**Exercise:** Output the lines of the records from the one containing "Viewport: 1253px width, 707px" through the one containing "Action: [647, 731]", both lines included, copied without changes. Omit the pictures from your answer.

**Materials provided:**
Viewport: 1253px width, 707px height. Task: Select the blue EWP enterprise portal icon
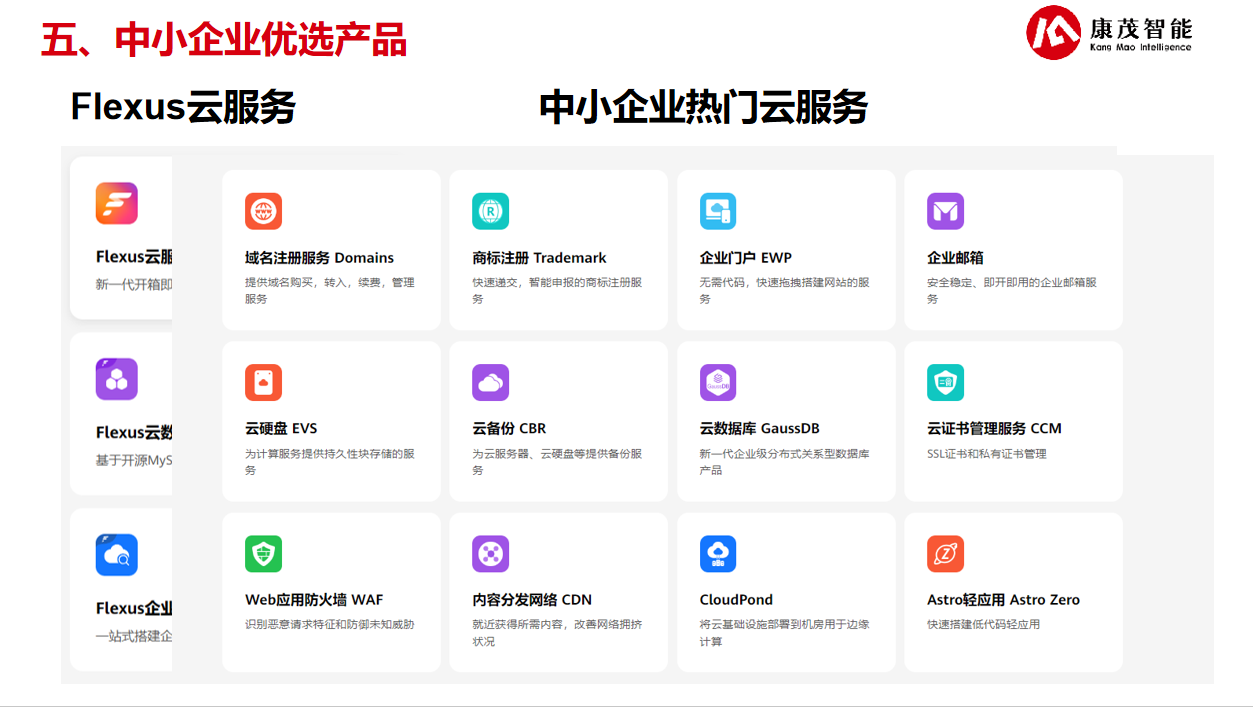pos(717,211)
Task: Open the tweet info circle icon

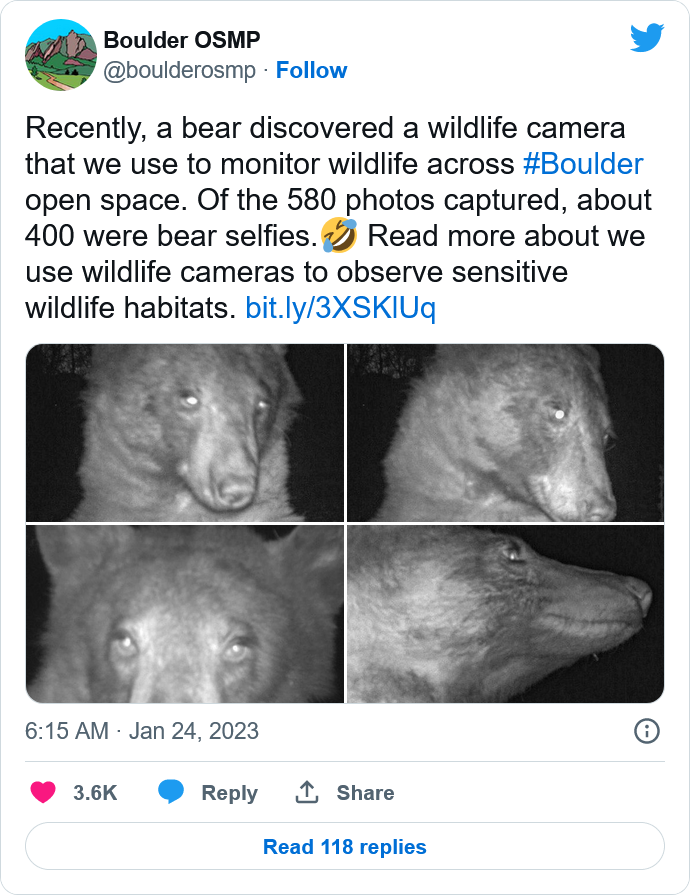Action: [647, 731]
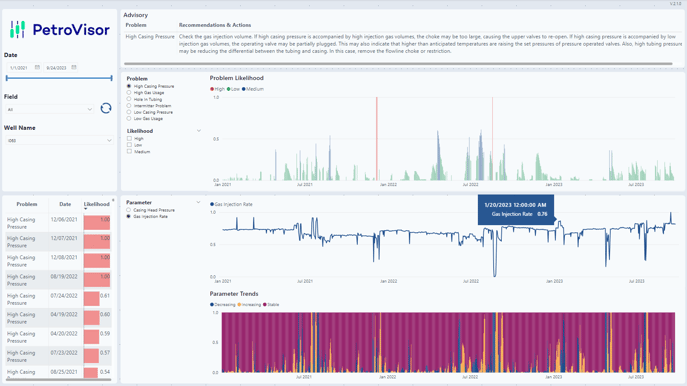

* * *

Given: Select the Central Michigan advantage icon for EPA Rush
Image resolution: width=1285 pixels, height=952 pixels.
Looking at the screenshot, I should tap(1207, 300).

* * *

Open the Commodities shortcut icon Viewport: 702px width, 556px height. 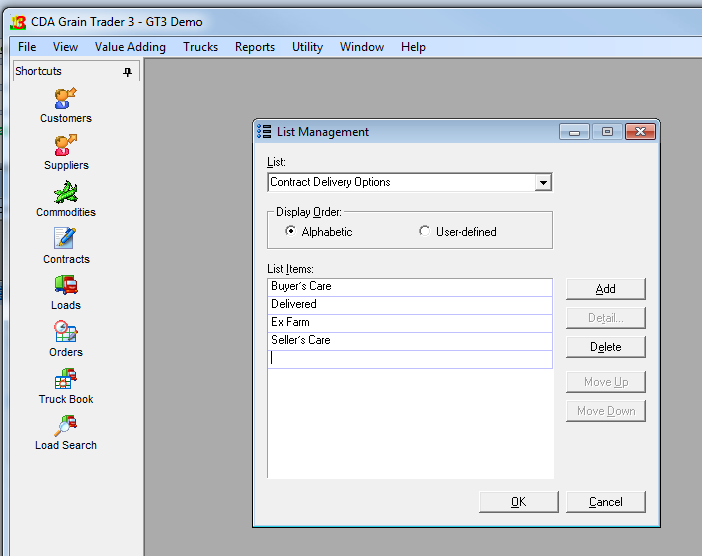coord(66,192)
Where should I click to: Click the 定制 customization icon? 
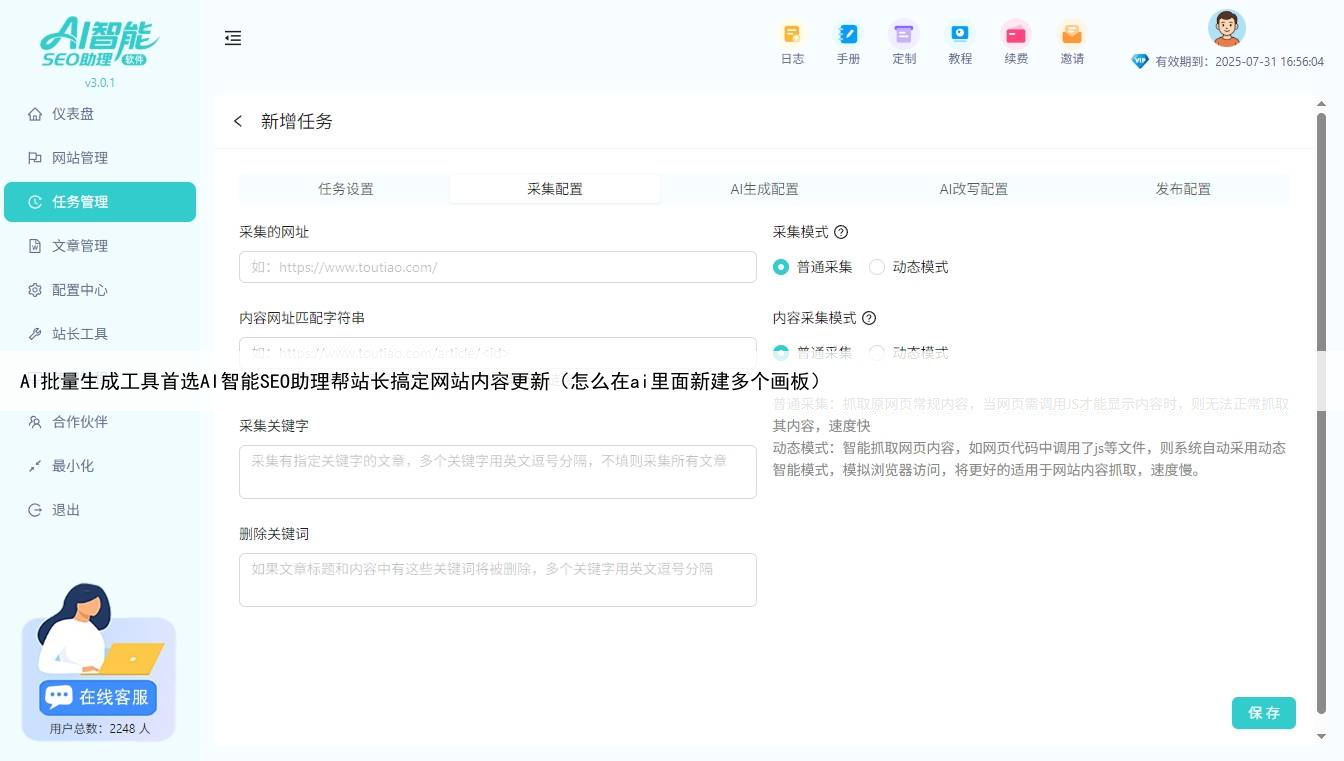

**Output for this exercise:**
Viewport: 1253px width, 707px height. Task: Select the blue EWP enterprise portal icon
pos(717,211)
Task: Open the tweet info circle icon

Action: [647, 731]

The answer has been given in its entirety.